À travers notre programme de certification FiberForever™, nous accompagnons les acteurs de la chaîne textile, marques, fabricants, distributeurs, recycleurs, dans la mesure, la validation et la communication de leurs pratiques durables selon une progression structurée en quatre niveaux (Bronze, Argent, Or, Platine), sur cinq certifications thématiques.
La valorisation des déchets textiles comme matériaux de construction s'inscrit pleinement dans le périmètre de certifications comme FF Loop™ (économie circulaire) et FF Origin™ (approvisionnement responsable). Elle représente l'une des voies les plus concrètes et les plus mesurables pour qu'une marque textile puisse démontrer un impact circulaire réel, bien au-delà de la simple collecte.
Vers un écosystème textile-bâtiment : la fenêtre d'opportunité
Les signaux convergent. Réglementaires, économiques, technologiques, sociétaux. Reste à structurer la mise en relation entre deux secteurs qui, jusqu'ici, s'ignoraient largement.
Qui détient les flux de déchets textiles ? Les marques, les éco-organismes (Refashion en France), les collecteurs. Qui a besoin de matières premières alternatives, décarbonées et traçables ? Les constructeurs, les architectes, les promoteurs engagés dans la RE2020. Qui peut certifier la qualité et l'impact de ces flux ? L'AIBT, via FiberForever™.
Ce chaînon manquant, la certification de l'usage des déchets textiles comme intrant de construction durable, est précisément ce que nous construisons avec nos membres et partenaires.

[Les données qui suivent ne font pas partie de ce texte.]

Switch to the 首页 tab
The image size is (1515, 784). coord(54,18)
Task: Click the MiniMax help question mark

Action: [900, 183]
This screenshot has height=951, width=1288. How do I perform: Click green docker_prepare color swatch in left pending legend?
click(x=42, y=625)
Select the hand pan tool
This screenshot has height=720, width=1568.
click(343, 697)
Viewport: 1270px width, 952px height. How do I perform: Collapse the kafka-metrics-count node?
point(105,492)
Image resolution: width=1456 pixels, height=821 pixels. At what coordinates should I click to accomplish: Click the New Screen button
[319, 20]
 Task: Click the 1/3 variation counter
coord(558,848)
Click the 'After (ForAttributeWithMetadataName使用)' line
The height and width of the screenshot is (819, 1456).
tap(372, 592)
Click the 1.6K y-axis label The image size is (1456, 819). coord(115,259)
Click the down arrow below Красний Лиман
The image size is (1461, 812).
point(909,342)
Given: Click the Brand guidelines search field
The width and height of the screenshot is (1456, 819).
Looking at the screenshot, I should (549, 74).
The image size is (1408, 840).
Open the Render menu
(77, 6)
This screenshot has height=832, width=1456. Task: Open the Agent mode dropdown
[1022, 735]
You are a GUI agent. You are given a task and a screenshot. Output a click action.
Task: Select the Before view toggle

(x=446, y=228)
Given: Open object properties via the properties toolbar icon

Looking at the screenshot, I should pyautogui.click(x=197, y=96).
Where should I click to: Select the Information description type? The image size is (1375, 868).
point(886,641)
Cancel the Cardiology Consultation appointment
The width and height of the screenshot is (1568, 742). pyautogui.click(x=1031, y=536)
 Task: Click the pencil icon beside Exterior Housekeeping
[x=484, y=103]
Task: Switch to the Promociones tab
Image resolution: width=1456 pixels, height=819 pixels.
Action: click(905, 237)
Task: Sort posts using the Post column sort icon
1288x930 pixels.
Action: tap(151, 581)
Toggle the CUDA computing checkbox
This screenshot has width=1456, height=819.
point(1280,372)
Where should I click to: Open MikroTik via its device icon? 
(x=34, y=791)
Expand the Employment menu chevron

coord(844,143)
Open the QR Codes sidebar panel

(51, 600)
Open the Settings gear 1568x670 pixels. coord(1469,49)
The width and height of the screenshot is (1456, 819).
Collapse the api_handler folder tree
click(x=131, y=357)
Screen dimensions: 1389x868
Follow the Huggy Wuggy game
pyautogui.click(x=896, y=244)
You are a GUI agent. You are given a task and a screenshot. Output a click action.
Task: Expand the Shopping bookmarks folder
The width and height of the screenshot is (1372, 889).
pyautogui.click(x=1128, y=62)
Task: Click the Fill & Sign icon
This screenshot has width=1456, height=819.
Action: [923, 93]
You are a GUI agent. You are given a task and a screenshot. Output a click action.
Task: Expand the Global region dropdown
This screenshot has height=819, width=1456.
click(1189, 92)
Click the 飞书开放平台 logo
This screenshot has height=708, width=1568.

« Demain, une marque certifiée FiberForever™ Or pourra démontrer que les vêtements qu'elle a produits, et récupérés en fin de vie, ont contribué à isoler des bâtiments, à séquestrer du carbone, à créer des emplois locaux dans la filière de recyclage. »
Ce que nous appelons de nos vœux
L'AIBT invite ses membres, ses partenaires et l'ensemble de l'écosystème à rejoindre cette dynamique :
Marques et industriels du textile : engagez-vous dans une démarche de valorisation circulaire de vos fins de vie, au-delà de la simple conformité au Décret 8 flux.
Acteurs de la construction durable : identifiez et qualifiez les flux textiles recyclés comme alternative crédible aux isolants conventionnels.
Investisseurs et fonds d'impact : la convergence textile–bâtiment représente un gisement d'impact mesurable, scalable et réglementairement sécurisé.
Décideurs publics et collectivités : intégrez les textiles recyclés dans les critères de la commande publique pour la rénovation et la construction biosourcée.
Il n'y a pas de grande transition qui se construise en silo. La prochaine génération de matériaux durables naîtra de la rencontre entre industries. Et nos vêtements, ceux que nous portons, usons, récupérons, ont un rôle à jouer dans les murs de demain.